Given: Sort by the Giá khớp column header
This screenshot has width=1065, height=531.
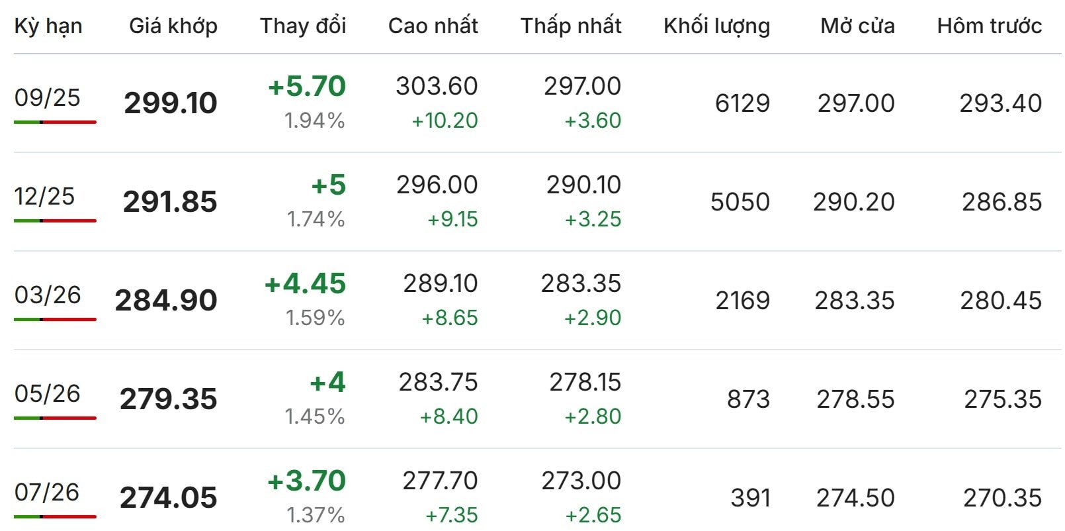Looking at the screenshot, I should 173,26.
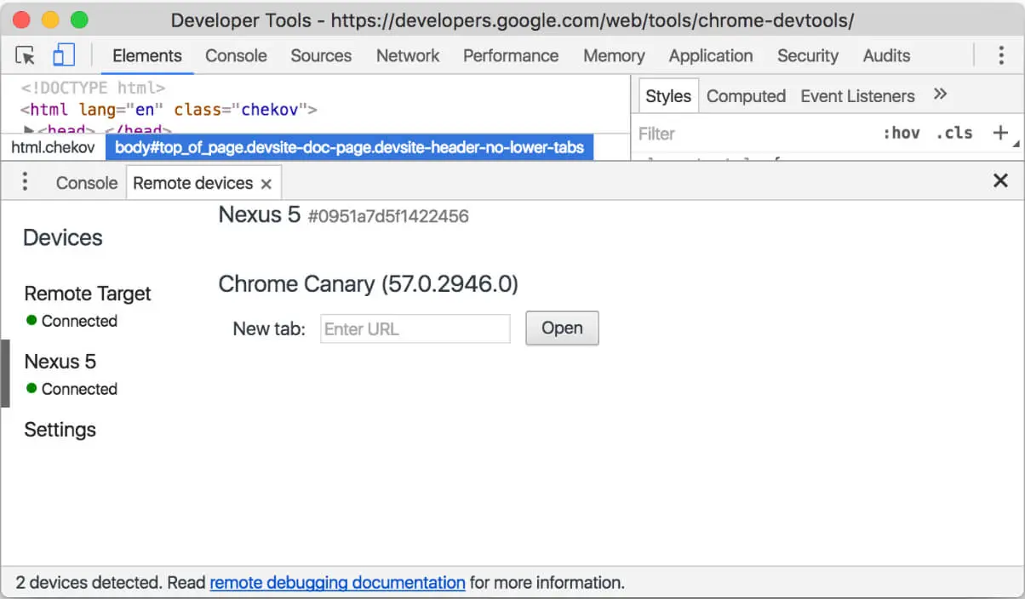1025x599 pixels.
Task: Select the Computed styles tab
Action: click(746, 96)
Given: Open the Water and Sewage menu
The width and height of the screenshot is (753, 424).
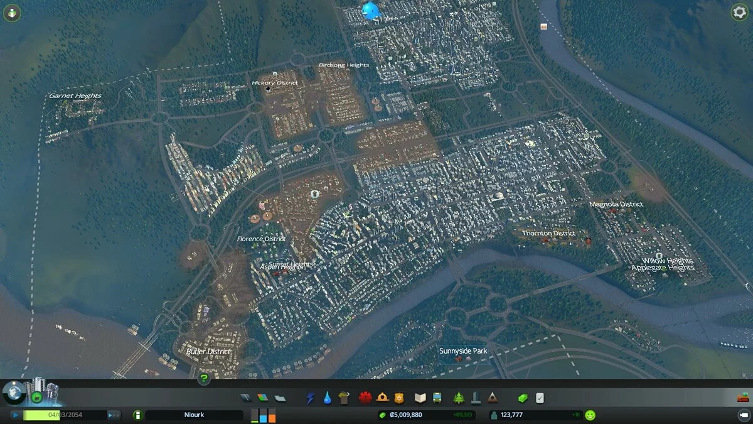Looking at the screenshot, I should click(327, 397).
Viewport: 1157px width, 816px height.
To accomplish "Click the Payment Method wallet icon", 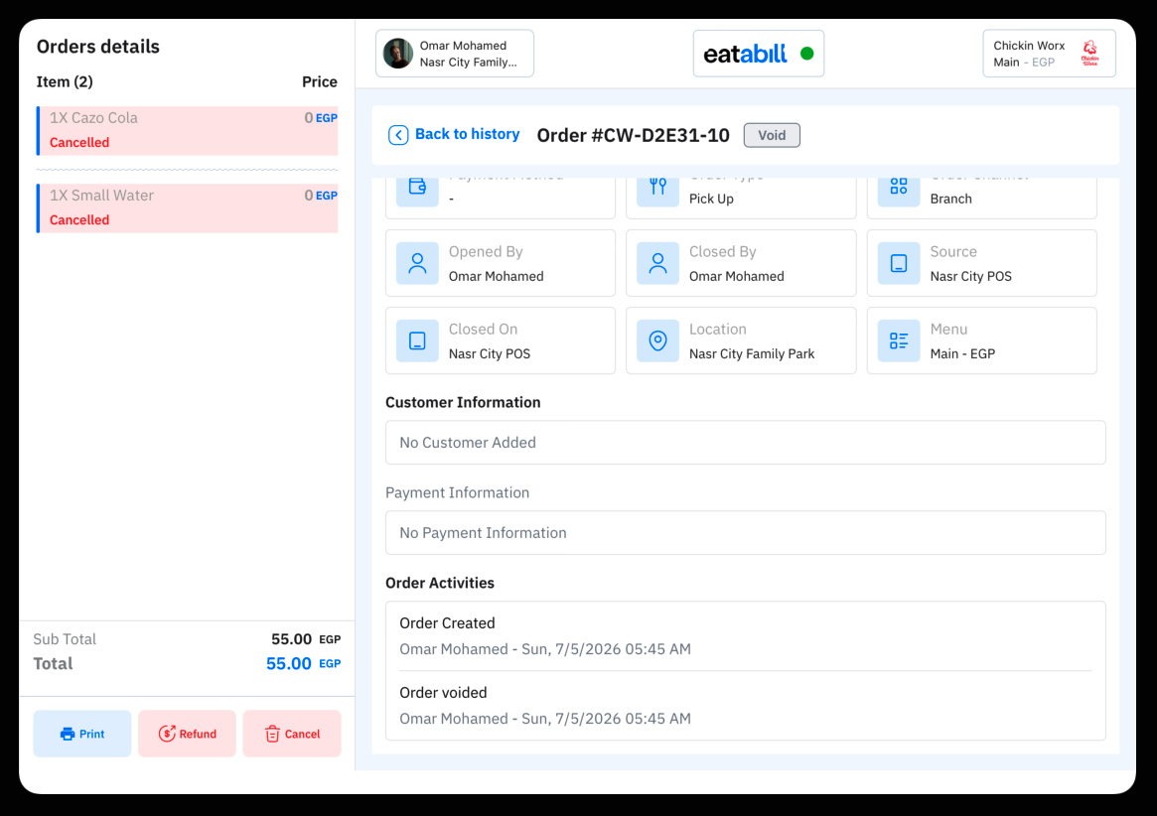I will tap(417, 188).
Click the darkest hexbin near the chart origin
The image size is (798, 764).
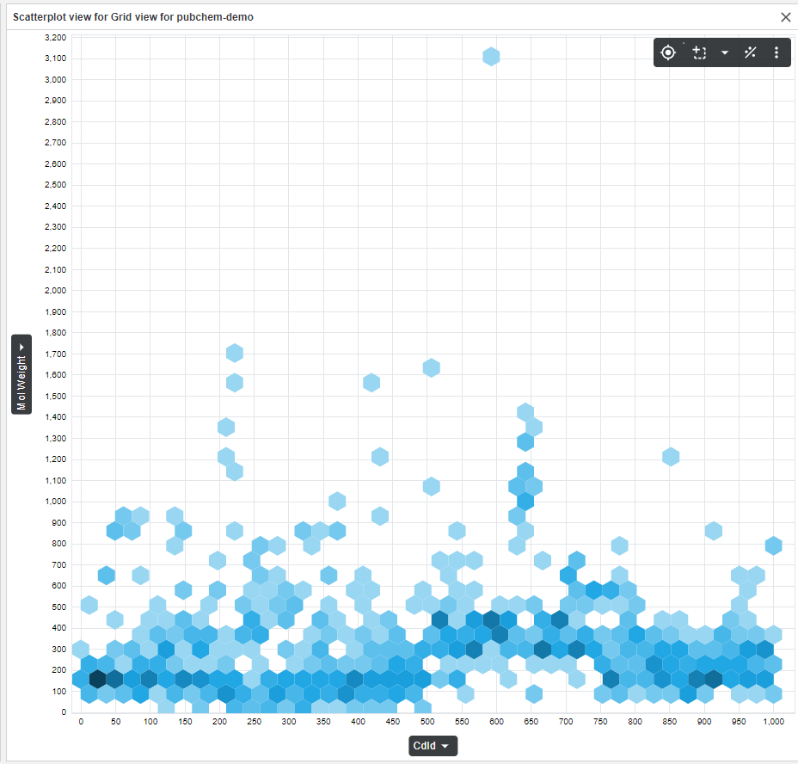[x=97, y=679]
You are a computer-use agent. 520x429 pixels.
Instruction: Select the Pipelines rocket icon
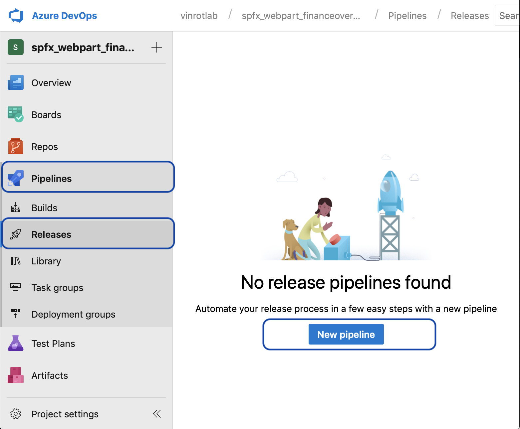[x=16, y=179]
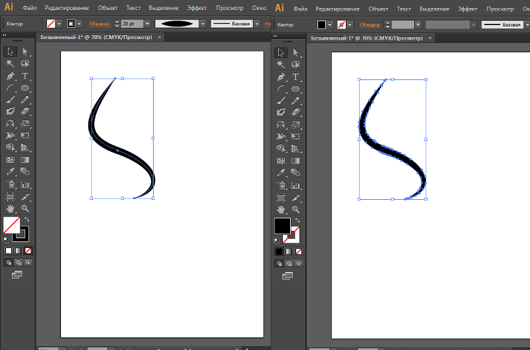Screen dimensions: 530x350
Task: Switch to Gradient paint mode in right window
Action: tap(289, 251)

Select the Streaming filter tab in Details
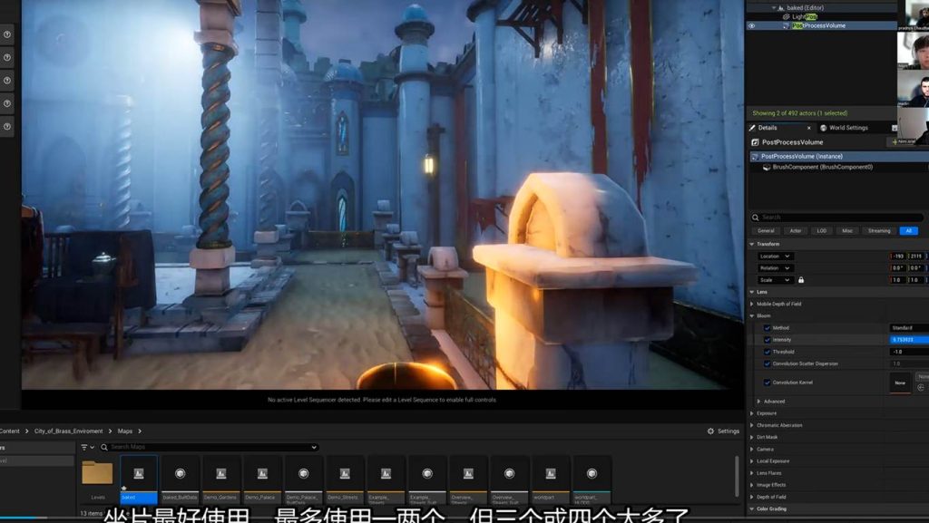pos(879,231)
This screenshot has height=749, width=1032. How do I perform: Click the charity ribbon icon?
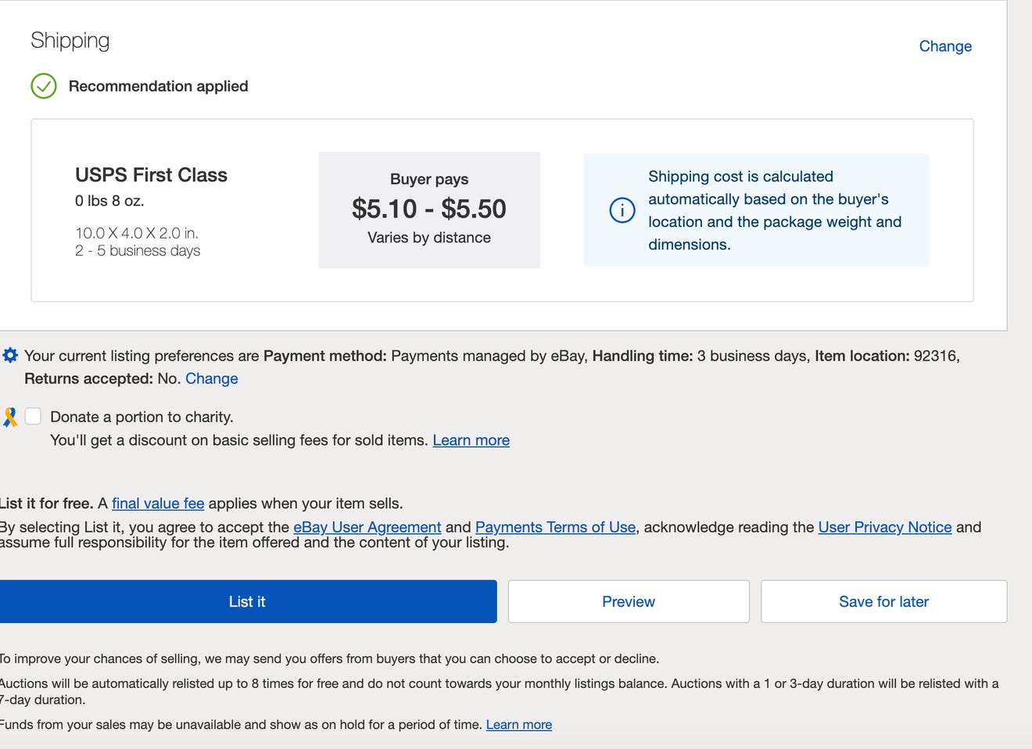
■ ■ ■
▶ Exercise brief: Look through the material and copy each line that has "Given".

▶ Solution:
Given: Sort by the Giá khớp column header
Given: Open the Water and Sewage menu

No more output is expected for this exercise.